On the contrary, how can we be sure that the issue does not come from your code?

If you really do not want to share your code, try to isolate the data processing in a function and run a code profiler to gain a better understanding of what is going on.

Good luck!

Possible performance optimization steps could be,

  • Geometry simplification (reduce number of points per polygon)
  • Property reduction (remove unused props from GeoJSON)
  • Serving the GeoJSON as a static asset
  • Compression (e.g. via geobuf)

I am not feeling like doing a full code review, but here are a few tips :man_teacher:

Disclaimer: all optimization work should come after profiling your code. I personally like to use line_profiler.

  1. Cleanup your code.

    • you have a bunch of unused imports : os, pathlib, cf, re, State (& three plotly.graph_objects). This will not speed up your dashboard per se, but still it would be good to clean those. Furthermode, you should keep your imports at the top of your file unless you really need to do otherwise (geojson, geojson_utils, plotly.graph_objects). You also have many unused variables.
    • regroup stuff that should go together (figure layout updates for example)
  2. Know your tools. Take a closer look at pd.read_csv. There are a bunch of options that would simplify your code throughout the entire script and even speed it up:

    • using decimal="," you may cut a large portion of your preprocessing function (eg. : stuff like float(str(value).replace(',', '.')))

    • you should take a look at pandas’ builtin categorical type instead of using LabelEncoder. You may specify dtype at loading time using the dtype argument

    • You are not using your data structures efficiently. In plot_map you use for loops to iterate over pandas series which is extremely inefficient. I am trying to keep this review as shallow as possible but it seems like you should take a look at pandas.cut for all intervals related things.

    • I am pretty sure that you can cut the code size of plot_pie_chart by half with df.sort_values (and the computing time even more). You are (for) looping over a dataframe to sort the values to recreate a sorted dataframe.

_Required tasks_.
• A. Duplicate the dashboard code review word for word, everything from "On the contrary, how" down to "(e.g. via geobuf)".
• B. Pick up the dashboard code review after its last sentence and continue it.
The records aren't needed for any of the work.

_Data listing_.
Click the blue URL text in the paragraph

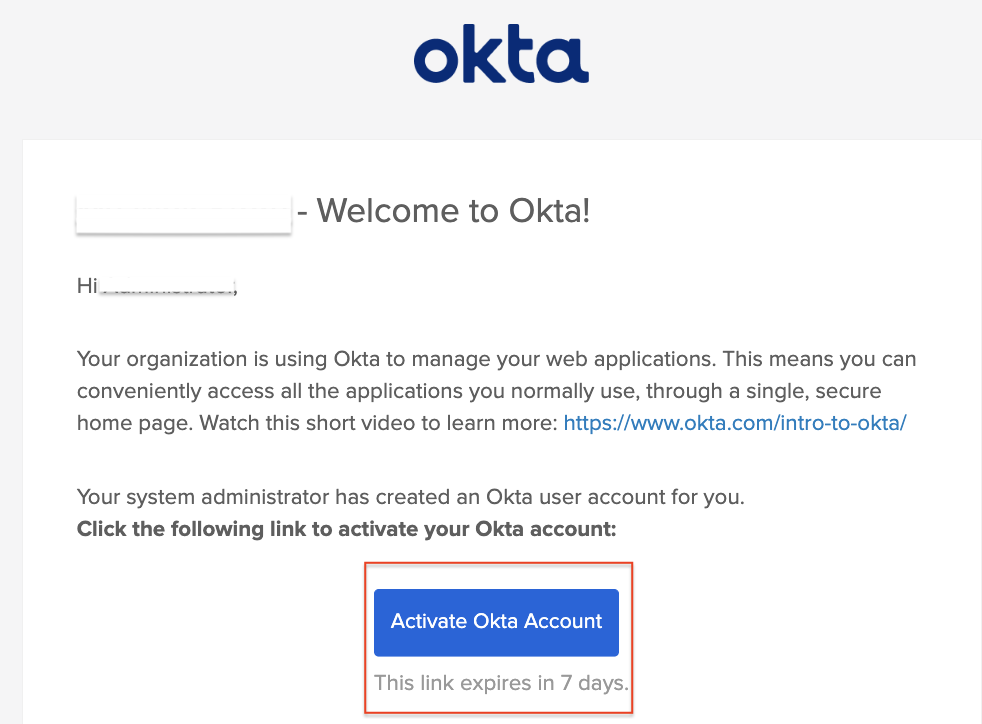pos(734,422)
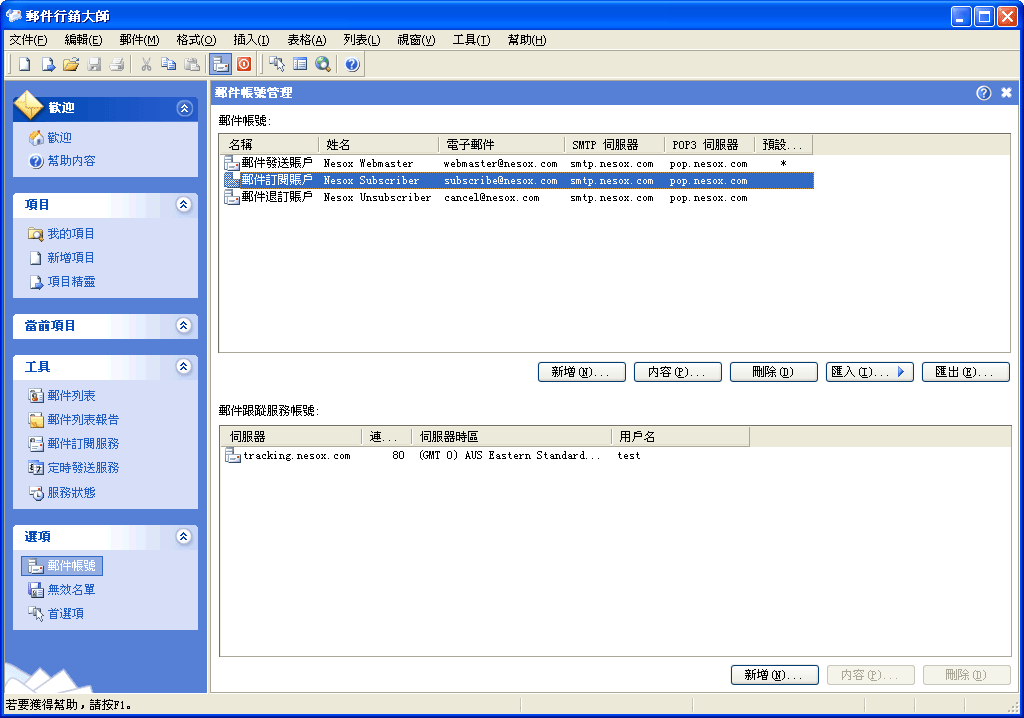Click the new file toolbar icon
The image size is (1024, 718).
click(x=25, y=64)
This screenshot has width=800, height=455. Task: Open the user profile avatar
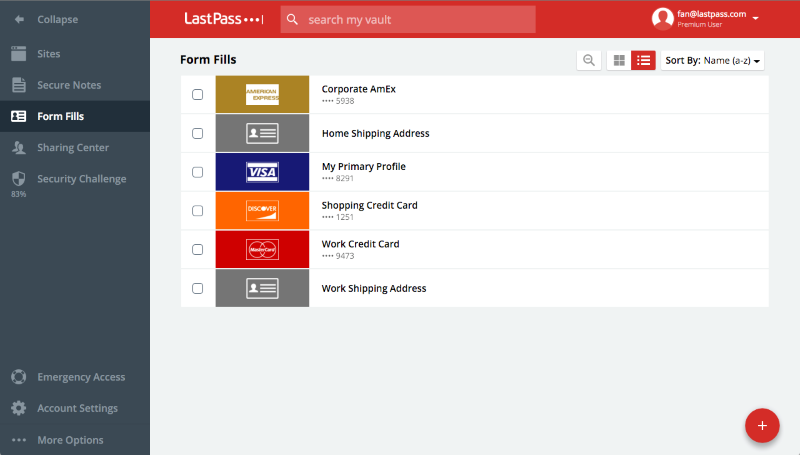tap(662, 19)
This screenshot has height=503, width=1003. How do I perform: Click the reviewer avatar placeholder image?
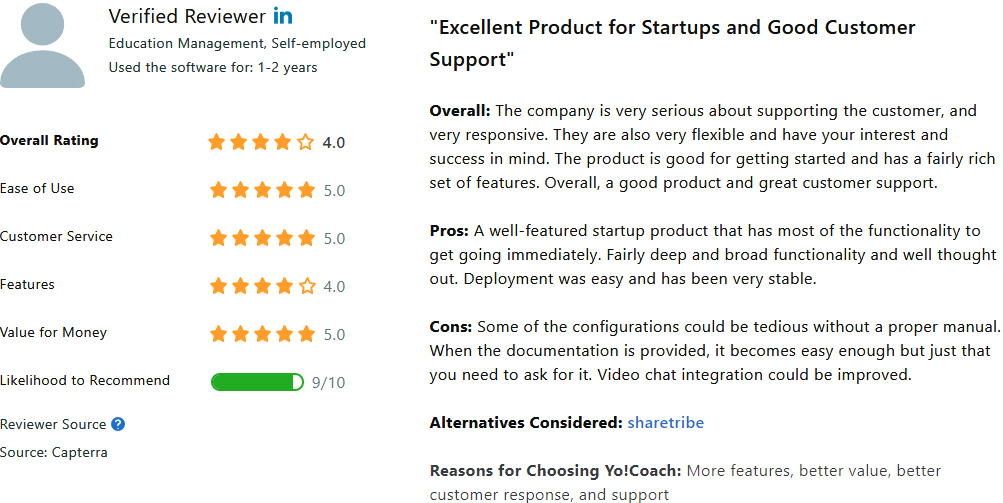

_Outputs for the tasks_.
• A.
On the contrary, how can we be sure that the issue does not come from your code?

If you really do not want to share your code, try to isolate the data processing in a function and run a code profiler to gain a better understanding of what is going on.

Good luck!

Possible performance optimization steps could be,

  • Geometry simplification (reduce number of points per polygon)
  • Property reduction (remove unused props from GeoJSON)
  • Serving the GeoJSON as a static asset
  • Compression (e.g. via geobuf)

• B.
    • use .unique() instead of set(), use nan related methods instead of checking one value at a time.

Anyhow, I am not saying that fixing all of this will speedup your callback down to <1 s for sure (though it might), but it would be good nonetheless.

Good luck

Wow!! Thanks so much for your suggestions. I will take them into account to optimize my code.

Finally I managed to get to a solution changing to Plotly Express, which uses WebGL and it goes faster.

Hi! Thanks for your reply. I did the first two suggestions, but I’m curious about the third one.

  • How can I do it? Is enought if I put GeoJSON file in the assets folder?
  • How can this help to the performance of my app? If you could give some briefly explanations, I’d be grateful.

You create the GeoJSON file prior to launching the app (as a pre processing step) and place it in the assets folder. Then you pass the url to the file instead of the GeoJSON data itself.

When you provide the GeoJSON data as a static asset (rather in-memory data) it tends to speed up the data transfer time. In particular for subsequent request as the data can be cached by the browser. Hence the improvement in performance is in load time, not in terms of the map performance itself (which is what is improved by moving to WebGL rendering).